Sony porta all’interno della sua linea di sensori fotografici il nuovo LYT-901A, il suo primo modello da 200 MP destinato agli smartphone premium. L’azienda punta in modo chiaro su componenti avanzati, partendo dalle dimensioni: il formato è di 1/1,12”, quindi molto vicino a quello di alcuni sensori top di gamma già noti. Restano comunque le proporzioni del LYT-900 da 50 MP, che rimane più grande grazie al formato da 1”. Per il nuovo sensore Sony adotta una struttura con pixel da 0,7 µm e un array QQBC, soluzione tipica delle architetture ad altissima risoluzione.
L’output standard sarà a 12,5 MP tramite il binning 4×4, che permette di ottenere “super pixel” da 2,8 µm. In questo modo il sensore può combinare dettaglio elevato e maggiore sensibilità alla luce, mantenendo prestazioni consistenti in molti scenari fotografici.

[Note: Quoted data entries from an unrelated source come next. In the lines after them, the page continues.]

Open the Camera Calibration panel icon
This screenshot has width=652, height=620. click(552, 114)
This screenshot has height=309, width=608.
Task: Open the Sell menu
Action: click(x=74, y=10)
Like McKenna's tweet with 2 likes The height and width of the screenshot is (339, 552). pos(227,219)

Tra le funzionalità aggiuntive figurano DCG-HDR, AGC a 12 bit e la modalità Hybrid Frame-HDR, una combinazione di tecniche che punta a espandere la gamma dinamica oltre i limiti dei sensori tradizionali.

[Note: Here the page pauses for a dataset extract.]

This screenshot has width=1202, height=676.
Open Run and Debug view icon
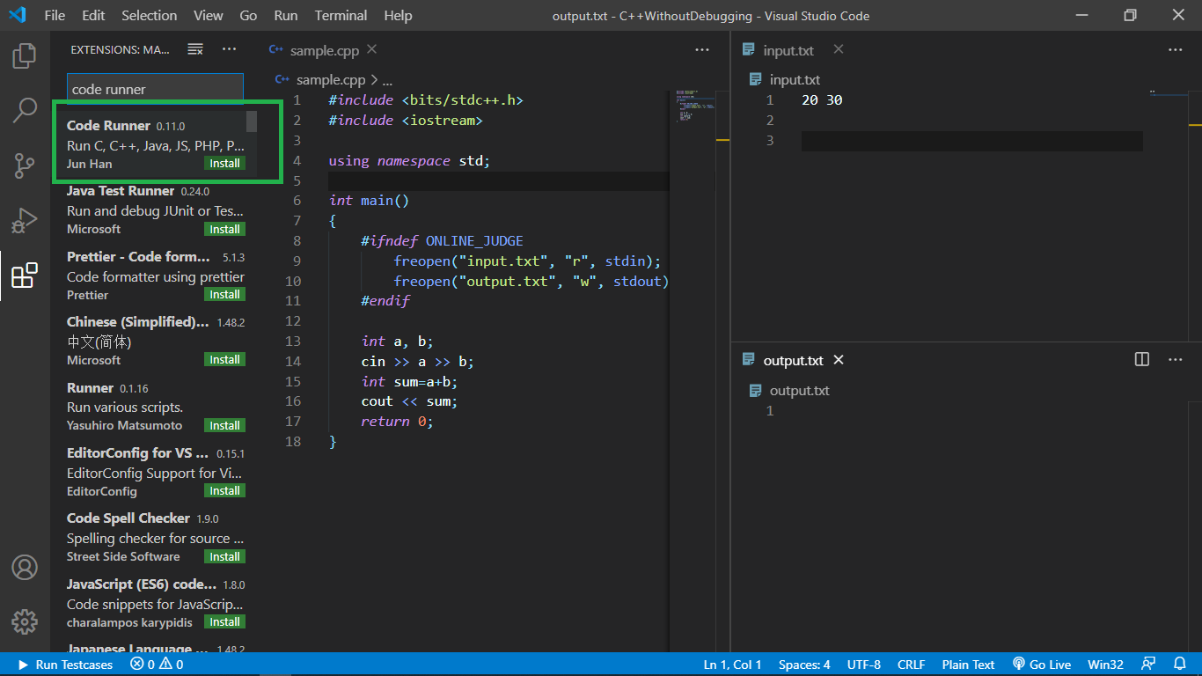25,220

Zoom nativo e gamma dinamica ampliata
Il LYT-901A introduce anche uno zoom “in sensor” fino a 4x, ottenuto ritagliando una porzione in risoluzione nativa e generando un’immagine da 12,5 MP. Sony abbina a questa funzione una tecnologia di remosaicing basata su intelligenza artificiale, pensata per migliorare il dettaglio e ridurre artefatti, soprattutto negli scatti zoomati. Per quanto concerne la gamma dinamica, l’azienda sottolinea i vantaggi della modalità HF-HDR, che combina esposizioni multiple con i dati prodotti dal sistema DCG per superare i 100 dB, offrendo immagini più bilanciate nelle scene ad alto contrasto.
Produzione avviata e primi possibili smartphone compatibili
Il nuovo sensore è già entrato nella fase di produzione di massa e viene distribuito ai partner commerciali. Non è ancora chiaro quale smartphone lo utilizzerà per primo, anche se modelli come OPPO Find X9 Ultra e Vivo X300 Ultravengono indicati come candidati ideali per un debutto. Vale anche la pena notare che il sensore supera le dimensioni di tutti i modelli da 200 MP proposti da Samsung, che avrebbe rinunciato a un upgrade per il futuro S27 Ultra per ragioni di costo. Una scelta che potrebbe rimandare ulteriori evoluzioni alla serie S30.
Sul fronte dei concorrenti emergono voci riguardanti un nuovo sensore da 200 MP prodotto da OmniVision, chiamato OVB0D, con formato da 1/1,1”, litografia a 22 nm, supporto DCG e tecnologia LOFIC Gen2+. Le informazioni, al momento, non sono state confermate da comunicati ufficiali.